> Required action
The result must match the data exactly, line for line.

-- Stored data follows --

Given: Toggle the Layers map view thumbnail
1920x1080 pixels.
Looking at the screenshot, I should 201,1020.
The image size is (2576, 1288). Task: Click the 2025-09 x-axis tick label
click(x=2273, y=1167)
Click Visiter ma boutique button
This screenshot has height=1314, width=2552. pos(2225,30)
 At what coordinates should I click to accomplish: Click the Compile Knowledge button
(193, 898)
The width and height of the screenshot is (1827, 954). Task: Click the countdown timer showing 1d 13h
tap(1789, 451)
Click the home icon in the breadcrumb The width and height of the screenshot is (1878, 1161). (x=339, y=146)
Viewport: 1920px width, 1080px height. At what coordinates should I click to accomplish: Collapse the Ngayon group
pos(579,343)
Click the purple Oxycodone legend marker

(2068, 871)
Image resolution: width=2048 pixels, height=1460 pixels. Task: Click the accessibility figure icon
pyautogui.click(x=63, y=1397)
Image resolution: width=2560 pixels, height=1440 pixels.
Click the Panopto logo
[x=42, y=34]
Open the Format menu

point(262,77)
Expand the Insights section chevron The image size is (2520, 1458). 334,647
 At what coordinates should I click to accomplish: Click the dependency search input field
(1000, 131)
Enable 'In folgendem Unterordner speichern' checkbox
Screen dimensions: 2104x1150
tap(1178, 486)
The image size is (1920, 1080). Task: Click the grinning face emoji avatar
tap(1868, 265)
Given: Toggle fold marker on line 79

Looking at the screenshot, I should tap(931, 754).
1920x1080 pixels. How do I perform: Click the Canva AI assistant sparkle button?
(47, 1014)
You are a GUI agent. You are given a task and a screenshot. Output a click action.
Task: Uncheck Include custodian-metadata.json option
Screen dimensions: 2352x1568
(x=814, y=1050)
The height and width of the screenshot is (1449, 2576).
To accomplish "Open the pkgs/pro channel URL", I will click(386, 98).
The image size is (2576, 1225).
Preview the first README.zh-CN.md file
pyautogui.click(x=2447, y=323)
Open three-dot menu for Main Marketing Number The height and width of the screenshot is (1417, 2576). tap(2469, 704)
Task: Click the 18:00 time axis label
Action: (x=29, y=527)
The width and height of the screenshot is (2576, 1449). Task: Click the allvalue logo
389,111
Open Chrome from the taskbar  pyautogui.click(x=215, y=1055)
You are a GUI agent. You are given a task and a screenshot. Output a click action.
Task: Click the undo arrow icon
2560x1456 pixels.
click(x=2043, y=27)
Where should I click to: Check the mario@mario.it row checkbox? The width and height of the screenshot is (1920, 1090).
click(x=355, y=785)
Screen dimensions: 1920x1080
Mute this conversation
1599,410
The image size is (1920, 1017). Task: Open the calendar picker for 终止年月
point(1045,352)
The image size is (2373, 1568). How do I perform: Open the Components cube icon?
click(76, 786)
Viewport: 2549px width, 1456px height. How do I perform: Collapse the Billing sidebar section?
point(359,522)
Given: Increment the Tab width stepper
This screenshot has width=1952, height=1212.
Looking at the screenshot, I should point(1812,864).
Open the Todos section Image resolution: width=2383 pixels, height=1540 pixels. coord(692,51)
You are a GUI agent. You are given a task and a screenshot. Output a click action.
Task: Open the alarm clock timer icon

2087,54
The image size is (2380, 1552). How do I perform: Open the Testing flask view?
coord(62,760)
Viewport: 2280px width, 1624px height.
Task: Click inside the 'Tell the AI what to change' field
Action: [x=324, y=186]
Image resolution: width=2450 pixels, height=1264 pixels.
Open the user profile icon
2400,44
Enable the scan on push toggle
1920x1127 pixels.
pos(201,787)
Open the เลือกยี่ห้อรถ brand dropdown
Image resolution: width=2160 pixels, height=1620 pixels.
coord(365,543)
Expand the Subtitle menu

-- Stored data concluded --

> Task solution
Given: Toggle the Layers map view thumbnail
1920x1080 pixels.
Looking at the screenshot, I should 201,1020.
The image size is (2576, 1288). Task: Click the 2025-09 x-axis tick label
click(x=2273, y=1167)
Click Visiter ma boutique button
This screenshot has height=1314, width=2552. pos(2225,30)
 At what coordinates should I click to accomplish: Click the Compile Knowledge button
(193, 898)
The width and height of the screenshot is (1827, 954). Task: Click the countdown timer showing 1d 13h
tap(1789, 451)
Click the home icon in the breadcrumb The width and height of the screenshot is (1878, 1161). (x=339, y=146)
Viewport: 1920px width, 1080px height. At what coordinates should I click to accomplish: Collapse the Ngayon group
pos(579,343)
Click the purple Oxycodone legend marker

(2068, 871)
Image resolution: width=2048 pixels, height=1460 pixels. Task: Click the accessibility figure icon
pyautogui.click(x=63, y=1397)
Image resolution: width=2560 pixels, height=1440 pixels.
Click the Panopto logo
[x=42, y=34]
Open the Format menu

point(262,77)
Expand the Insights section chevron The image size is (2520, 1458). 334,647
 At what coordinates should I click to accomplish: Click the dependency search input field
(1000, 131)
Enable 'In folgendem Unterordner speichern' checkbox
Screen dimensions: 2104x1150
tap(1178, 486)
The image size is (1920, 1080). Task: Click the grinning face emoji avatar
tap(1868, 265)
Given: Toggle fold marker on line 79

Looking at the screenshot, I should tap(931, 754).
1920x1080 pixels. How do I perform: Click the Canva AI assistant sparkle button?
(47, 1014)
You are a GUI agent. You are given a task and a screenshot. Output a click action.
Task: Uncheck Include custodian-metadata.json option
Screen dimensions: 2352x1568
(x=814, y=1050)
The height and width of the screenshot is (1449, 2576).
To accomplish "Open the pkgs/pro channel URL", I will click(386, 98).
The image size is (2576, 1225).
Preview the first README.zh-CN.md file
pyautogui.click(x=2447, y=323)
Open three-dot menu for Main Marketing Number The height and width of the screenshot is (1417, 2576). tap(2469, 704)
Task: Click the 18:00 time axis label
Action: (x=29, y=527)
The width and height of the screenshot is (2576, 1449). Task: Click the allvalue logo
389,111
Open Chrome from the taskbar  pyautogui.click(x=215, y=1055)
You are a GUI agent. You are given a task and a screenshot. Output a click action.
Task: Click the undo arrow icon
2560x1456 pixels.
click(x=2043, y=27)
Where should I click to: Check the mario@mario.it row checkbox? The width and height of the screenshot is (1920, 1090).
click(x=355, y=785)
Screen dimensions: 1920x1080
Mute this conversation
1599,410
The image size is (1920, 1017). Task: Open the calendar picker for 终止年月
point(1045,352)
The image size is (2373, 1568). How do I perform: Open the Components cube icon?
click(76, 786)
Viewport: 2549px width, 1456px height. How do I perform: Collapse the Billing sidebar section?
point(359,522)
Given: Increment the Tab width stepper
This screenshot has width=1952, height=1212.
Looking at the screenshot, I should point(1812,864).
Open the Todos section Image resolution: width=2383 pixels, height=1540 pixels. coord(692,51)
You are a GUI agent. You are given a task and a screenshot. Output a click action.
Task: Open the alarm clock timer icon

2087,54
The image size is (2380, 1552). How do I perform: Open the Testing flask view?
coord(62,760)
Viewport: 2280px width, 1624px height.
Task: Click inside the 'Tell the AI what to change' field
Action: [x=324, y=186]
Image resolution: width=2450 pixels, height=1264 pixels.
Open the user profile icon
2400,44
Enable the scan on push toggle
1920x1127 pixels.
pos(201,787)
Open the เลือกยี่ห้อรถ brand dropdown
Image resolution: width=2160 pixels, height=1620 pixels.
coord(365,543)
Expand the Subtitle menu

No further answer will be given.